A nut cooperating threadably with a helically threaded screw can be adjusted to specific locations axially along the screw, by and upon relative rotation of the nut and screw. Axial forces can further be generated by the axial advance of the nut along the screw, but as the axial forces are increased, the friction between the cooperating threads is also increased, making nut rotation on the screw more difficult and only upon using higher torquing forces.
In order to overcome friction between the sliding cooperating threads, commercial linear actuators utilize a ball-screw mechanism that axially keys the screw and follower together while providing a rolling support therebetween. Such linear actuators will operate on reduced torque in providing relative screw-follower rotation and/or will provide for more efficient or easily generated axial forces or for smoother axial/rotational movements between the screw and follower, compared to direct sliding threads that generate high thread friction.
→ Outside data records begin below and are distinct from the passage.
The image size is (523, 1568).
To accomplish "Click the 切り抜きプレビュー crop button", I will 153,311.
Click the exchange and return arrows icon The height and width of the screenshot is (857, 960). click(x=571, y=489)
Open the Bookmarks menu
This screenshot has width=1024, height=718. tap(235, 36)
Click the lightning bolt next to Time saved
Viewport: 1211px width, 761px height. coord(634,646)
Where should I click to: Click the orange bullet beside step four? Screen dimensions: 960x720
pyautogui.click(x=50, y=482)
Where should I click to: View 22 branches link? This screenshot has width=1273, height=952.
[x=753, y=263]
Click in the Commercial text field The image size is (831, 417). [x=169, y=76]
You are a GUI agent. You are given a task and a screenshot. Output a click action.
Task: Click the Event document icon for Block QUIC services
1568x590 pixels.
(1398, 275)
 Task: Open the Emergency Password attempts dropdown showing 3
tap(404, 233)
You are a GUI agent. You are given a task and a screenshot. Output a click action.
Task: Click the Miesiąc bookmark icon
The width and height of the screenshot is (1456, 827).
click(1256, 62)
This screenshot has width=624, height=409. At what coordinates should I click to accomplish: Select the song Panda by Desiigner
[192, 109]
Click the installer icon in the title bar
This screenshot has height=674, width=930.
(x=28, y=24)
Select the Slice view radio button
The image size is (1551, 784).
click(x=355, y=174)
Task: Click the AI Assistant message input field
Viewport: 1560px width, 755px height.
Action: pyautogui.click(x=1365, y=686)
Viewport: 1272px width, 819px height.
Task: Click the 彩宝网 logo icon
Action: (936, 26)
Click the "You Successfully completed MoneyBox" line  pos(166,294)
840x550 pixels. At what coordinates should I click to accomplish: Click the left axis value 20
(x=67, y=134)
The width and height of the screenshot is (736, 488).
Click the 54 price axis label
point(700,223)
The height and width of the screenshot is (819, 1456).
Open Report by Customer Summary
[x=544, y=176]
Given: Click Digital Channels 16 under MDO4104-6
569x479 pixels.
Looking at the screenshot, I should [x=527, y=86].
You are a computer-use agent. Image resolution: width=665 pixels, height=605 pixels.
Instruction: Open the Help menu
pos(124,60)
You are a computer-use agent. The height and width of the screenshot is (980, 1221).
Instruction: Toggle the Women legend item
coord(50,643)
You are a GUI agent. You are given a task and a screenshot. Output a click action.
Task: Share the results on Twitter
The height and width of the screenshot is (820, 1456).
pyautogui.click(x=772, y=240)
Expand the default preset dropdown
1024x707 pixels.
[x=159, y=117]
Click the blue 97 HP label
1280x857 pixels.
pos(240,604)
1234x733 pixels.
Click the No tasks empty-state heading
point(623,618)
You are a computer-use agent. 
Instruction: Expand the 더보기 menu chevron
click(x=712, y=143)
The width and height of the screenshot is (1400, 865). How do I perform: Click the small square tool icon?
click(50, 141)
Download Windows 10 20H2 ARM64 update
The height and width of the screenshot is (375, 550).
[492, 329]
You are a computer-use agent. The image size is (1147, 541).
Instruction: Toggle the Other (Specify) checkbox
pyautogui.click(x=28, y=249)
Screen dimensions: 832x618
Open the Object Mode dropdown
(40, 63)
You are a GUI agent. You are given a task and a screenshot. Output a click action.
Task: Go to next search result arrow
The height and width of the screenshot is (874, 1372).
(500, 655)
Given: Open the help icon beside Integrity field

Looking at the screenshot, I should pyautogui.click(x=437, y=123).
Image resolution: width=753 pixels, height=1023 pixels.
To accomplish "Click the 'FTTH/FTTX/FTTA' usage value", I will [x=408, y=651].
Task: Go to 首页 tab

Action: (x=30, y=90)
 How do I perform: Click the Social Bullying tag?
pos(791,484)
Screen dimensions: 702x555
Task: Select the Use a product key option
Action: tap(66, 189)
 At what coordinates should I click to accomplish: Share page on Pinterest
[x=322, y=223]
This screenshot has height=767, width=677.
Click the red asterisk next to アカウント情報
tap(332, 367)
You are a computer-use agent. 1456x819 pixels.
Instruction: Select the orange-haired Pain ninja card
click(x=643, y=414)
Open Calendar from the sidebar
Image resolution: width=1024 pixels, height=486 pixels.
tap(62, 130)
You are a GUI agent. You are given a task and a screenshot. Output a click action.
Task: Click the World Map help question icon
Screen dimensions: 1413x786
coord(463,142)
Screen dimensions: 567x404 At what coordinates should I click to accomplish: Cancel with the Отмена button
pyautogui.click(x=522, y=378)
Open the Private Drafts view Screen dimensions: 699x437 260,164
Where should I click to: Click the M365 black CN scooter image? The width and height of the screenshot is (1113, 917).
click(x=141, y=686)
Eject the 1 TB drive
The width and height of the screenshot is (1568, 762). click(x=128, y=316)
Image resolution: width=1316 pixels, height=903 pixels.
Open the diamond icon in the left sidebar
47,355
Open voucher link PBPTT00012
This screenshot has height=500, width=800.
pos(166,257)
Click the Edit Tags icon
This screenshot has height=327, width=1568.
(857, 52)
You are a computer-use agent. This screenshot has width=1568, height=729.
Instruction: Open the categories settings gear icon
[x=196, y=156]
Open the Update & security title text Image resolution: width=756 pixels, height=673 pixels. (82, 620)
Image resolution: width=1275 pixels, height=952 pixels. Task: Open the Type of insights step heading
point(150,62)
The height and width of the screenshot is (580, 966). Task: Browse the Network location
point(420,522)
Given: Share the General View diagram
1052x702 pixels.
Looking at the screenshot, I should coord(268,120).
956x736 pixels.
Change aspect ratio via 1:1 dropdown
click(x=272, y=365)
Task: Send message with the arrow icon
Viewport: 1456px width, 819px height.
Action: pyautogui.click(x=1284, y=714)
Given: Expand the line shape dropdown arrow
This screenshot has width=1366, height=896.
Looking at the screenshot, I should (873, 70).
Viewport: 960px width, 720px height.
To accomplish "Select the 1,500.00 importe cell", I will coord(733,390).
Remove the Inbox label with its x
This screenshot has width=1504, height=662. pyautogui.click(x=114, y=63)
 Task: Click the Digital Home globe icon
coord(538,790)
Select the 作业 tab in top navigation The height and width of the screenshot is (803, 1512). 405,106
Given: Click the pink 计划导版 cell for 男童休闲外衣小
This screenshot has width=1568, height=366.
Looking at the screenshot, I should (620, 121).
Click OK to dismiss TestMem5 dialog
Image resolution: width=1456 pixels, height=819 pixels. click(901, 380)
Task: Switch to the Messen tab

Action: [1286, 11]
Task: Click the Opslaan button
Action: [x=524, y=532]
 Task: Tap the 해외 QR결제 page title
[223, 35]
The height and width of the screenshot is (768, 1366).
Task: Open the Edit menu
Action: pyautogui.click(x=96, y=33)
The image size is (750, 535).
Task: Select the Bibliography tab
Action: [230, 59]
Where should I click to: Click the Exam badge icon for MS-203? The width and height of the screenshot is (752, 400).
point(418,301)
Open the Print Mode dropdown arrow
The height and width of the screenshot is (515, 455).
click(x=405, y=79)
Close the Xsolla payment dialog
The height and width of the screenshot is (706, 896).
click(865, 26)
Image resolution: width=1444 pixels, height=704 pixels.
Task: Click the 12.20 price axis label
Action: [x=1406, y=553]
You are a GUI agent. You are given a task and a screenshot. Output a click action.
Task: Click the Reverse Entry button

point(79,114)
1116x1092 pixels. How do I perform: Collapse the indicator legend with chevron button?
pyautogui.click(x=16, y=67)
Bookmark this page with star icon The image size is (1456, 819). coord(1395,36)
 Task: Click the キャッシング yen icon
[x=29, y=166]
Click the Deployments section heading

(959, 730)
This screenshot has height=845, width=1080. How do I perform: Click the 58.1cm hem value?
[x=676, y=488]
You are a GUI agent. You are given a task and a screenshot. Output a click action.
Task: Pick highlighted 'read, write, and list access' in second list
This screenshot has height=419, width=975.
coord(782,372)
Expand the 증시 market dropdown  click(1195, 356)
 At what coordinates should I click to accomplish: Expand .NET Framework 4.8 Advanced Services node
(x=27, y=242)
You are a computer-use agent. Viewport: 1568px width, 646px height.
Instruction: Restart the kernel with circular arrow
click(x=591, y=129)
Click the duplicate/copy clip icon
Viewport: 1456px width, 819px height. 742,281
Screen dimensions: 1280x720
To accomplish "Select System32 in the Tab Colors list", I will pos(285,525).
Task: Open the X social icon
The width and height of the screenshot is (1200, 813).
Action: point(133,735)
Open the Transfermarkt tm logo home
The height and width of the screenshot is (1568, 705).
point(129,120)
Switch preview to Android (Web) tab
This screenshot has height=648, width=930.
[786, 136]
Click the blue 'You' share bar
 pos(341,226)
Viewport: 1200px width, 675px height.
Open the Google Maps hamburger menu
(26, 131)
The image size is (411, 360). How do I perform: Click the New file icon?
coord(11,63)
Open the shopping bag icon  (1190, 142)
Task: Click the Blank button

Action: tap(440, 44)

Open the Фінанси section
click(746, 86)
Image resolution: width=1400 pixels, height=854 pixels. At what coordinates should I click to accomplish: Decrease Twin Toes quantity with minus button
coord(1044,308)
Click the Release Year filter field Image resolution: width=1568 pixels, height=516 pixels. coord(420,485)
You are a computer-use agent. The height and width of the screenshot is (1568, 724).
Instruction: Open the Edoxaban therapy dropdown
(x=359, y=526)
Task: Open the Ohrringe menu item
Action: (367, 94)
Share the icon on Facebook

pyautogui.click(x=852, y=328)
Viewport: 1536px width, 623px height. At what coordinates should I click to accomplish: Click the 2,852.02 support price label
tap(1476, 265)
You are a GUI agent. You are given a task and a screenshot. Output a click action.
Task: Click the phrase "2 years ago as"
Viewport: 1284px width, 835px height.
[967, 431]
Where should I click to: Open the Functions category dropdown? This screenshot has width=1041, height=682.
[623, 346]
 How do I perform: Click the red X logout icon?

However, such typical linear actuators also provides several challenges or drawbacks, including: (1) the cooperating thread profile must be modified so that bearings balls can be fitted between the threads on the screw and follower, being more costly and/or more difficult to inventory to satisfy different specific applications; (2) the follower is free wheeling on the screw, requiring that many applications might need some form of locking mechanism to hold the instantaneous actuator position fast in the event of loss of actuating electrical power or the like; (3) the ball contact with the adjacent threads is across a point or small localized area, generating concentrated mechanical stresses against the threads that might damage them unless such were made of costly hardened materials, particularly when the linear drive is generating large axial forces between the screw and follower; and (4) routing mechanism spaced from the threads is needed to return the bearing balls from one follower end to the other to follower end, providing for an endless availability of balls to have only ball rotation between the threads, but again adding both size and costs to the linear drive.
The invention to be disclosed herein deviates from the noted approach, and advantageously utilizes the fact that friction between sliding threads of cooperating screw and nut components, and the force needed to turn the nut on the screw, increase and decrease as the axial load or force between the component threads are respectively increased and decreased.